A committee of Cook County commissioners heard a series of witnesses testify Thursday that the system of holding most people in custody unless and until they make cash bail is costly, ineffective and may not be constitutional.

Experts from Cook County and around the country testified that the system can be reformed without terrible consequences in terms of safety or cost. A panel of people who had been arrested described their experiences in bond court, on electronic monitoring and incarcerated in jail before trial.

“Money becomes the driver of who’s in jail,” said Sharone Mitchell, director of the Illinois Justice Project. He said the system is a failure, keeping people who do not belong in custody locked up while freeing dangerous people simply because they have the means to post bail.

The day-long hearing adds momentum to a growing drive to end the cash bail system in Cook County. Bond court judges and the sheriff, as custodian of the jail, were sued in October by two jail inmates who contend the system illegally held them before trial simply because they could not afford bail. Sheriff Tom Dart’s policy chief this week announced the system should be “blown up,” calling for an end to requiring cash as the condition under which a defendant is held or not.

County Board President Toni Preckwinkle and County Public Defender Amy Campanelli both are among the advocates of reforming the system. Injustice Watch reported last month that efforts by Cook County officials to release more pretrial defendants have faced a number of obstacles. The jail is filled with thousands of people each day who have not been convicted of anything but remain locked up because they cannot post the required bond, regardless of whether they pose any danger.

“There is not a woman or man wearing a robe in the District of Columbia who would ever dream of returning to the dark, dysfunctional and radically unfair days of deciding personal freedom by dollar bills,” said Superior Court Judge Truman A. Morrison of Washington, D.C., which years ago stopped requiring cash as a condition for release.

In places such as Washington that have moved from cash bail, judges decide whether an arrested person is likely to be dangerous or to flee if released, using risk-assessment tools that are designed to make the decision less subjective. Cook County judges in recent months have also begun using a risk-assessment tool, and the number of people held awaiting trial in Cook County Jail has dropped significantly.

Critics contend that Cook County judges too often ignore the tool and end up holding in custody too many people who are accused of nonviolent crimes. Officials in the chief judge’s office note that they are bound to consider, under state law, 36 different factors in setting bail, and that the risk-assessment tool is not the sole consideration.
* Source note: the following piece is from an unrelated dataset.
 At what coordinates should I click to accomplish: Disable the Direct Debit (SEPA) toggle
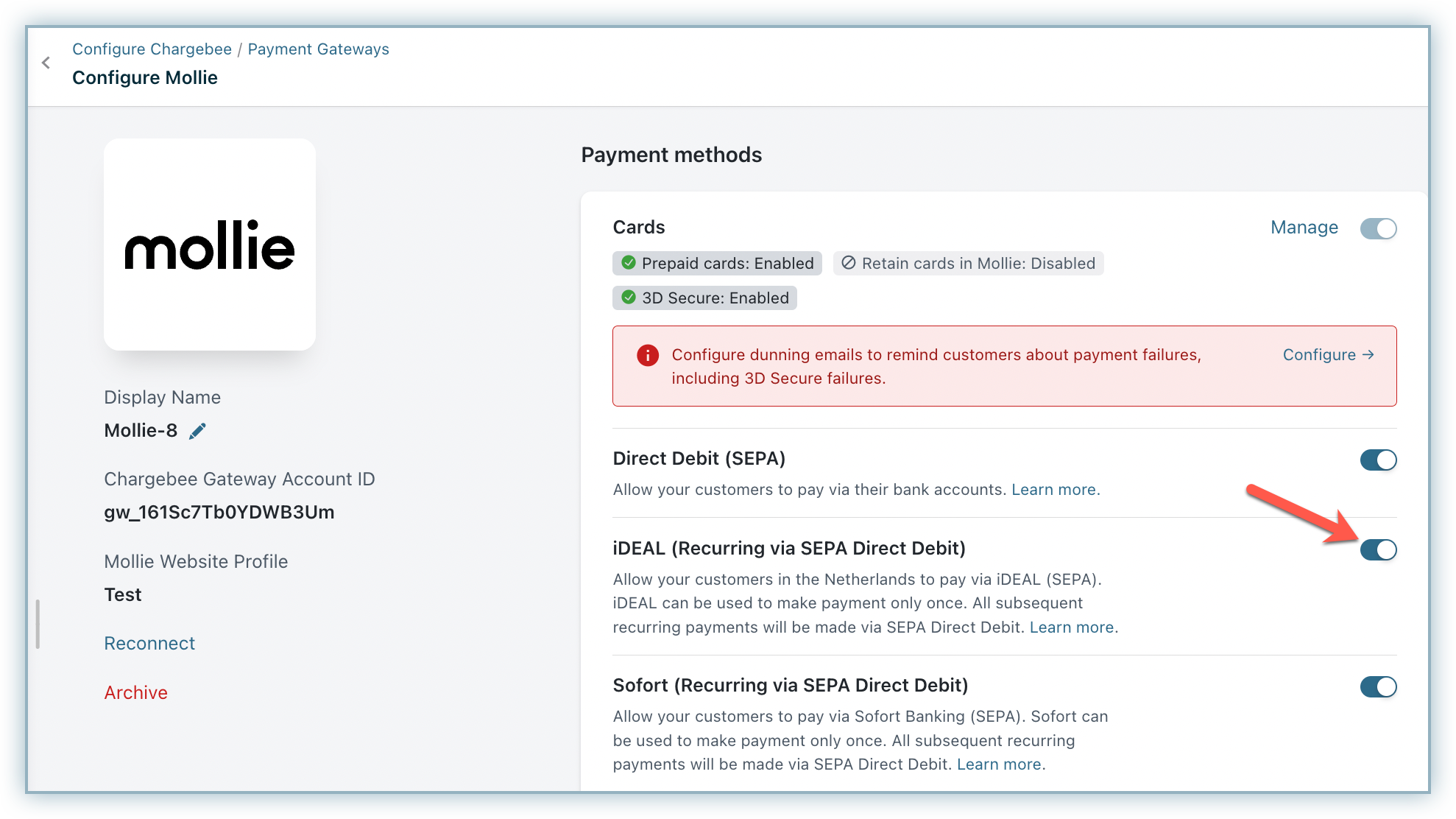pyautogui.click(x=1378, y=460)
Campanelli contended Thursday that too many of her indigent clients are held unnecessarily, adding that judges should release more people and that the state law should be reformed.

Some experts warned of the racial component to the cash bail system. Not only are most people in Cook County Jail black; Professor Cynthia Jones of American University Washington College of Law said that being black increases a person’s chances of being denied bail by 25 percent, while being Latino increases those same chances by 24 percent.
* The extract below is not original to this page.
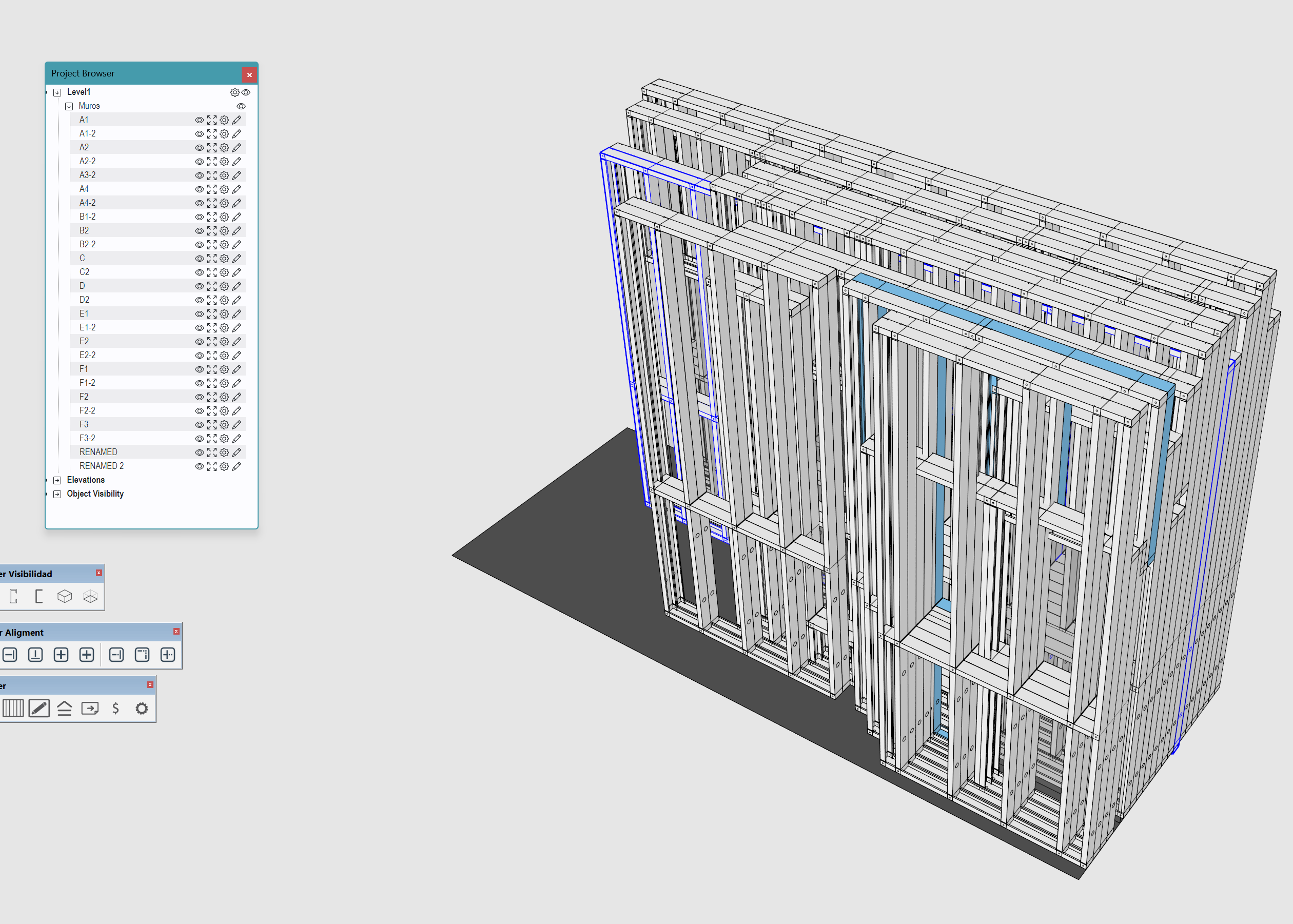
Task: Select the solid box view icon in Visibilidad toolbar
Action: point(65,596)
“If you ain’t got no money, your freedom is nothing” to the judges setting bond, testified one man, 21, who had been locked in jail, unable to post bond despite having no prior criminal record.

Commissioner Jesus “Chuy” Garcia, the chair of the board’s public safety committee, said that “reducing Cook County’s reliance on cash bail is not only the right thing to do”; changing the system “has the added benefit of saving county taxpayers potentially tens of millions of dollars.”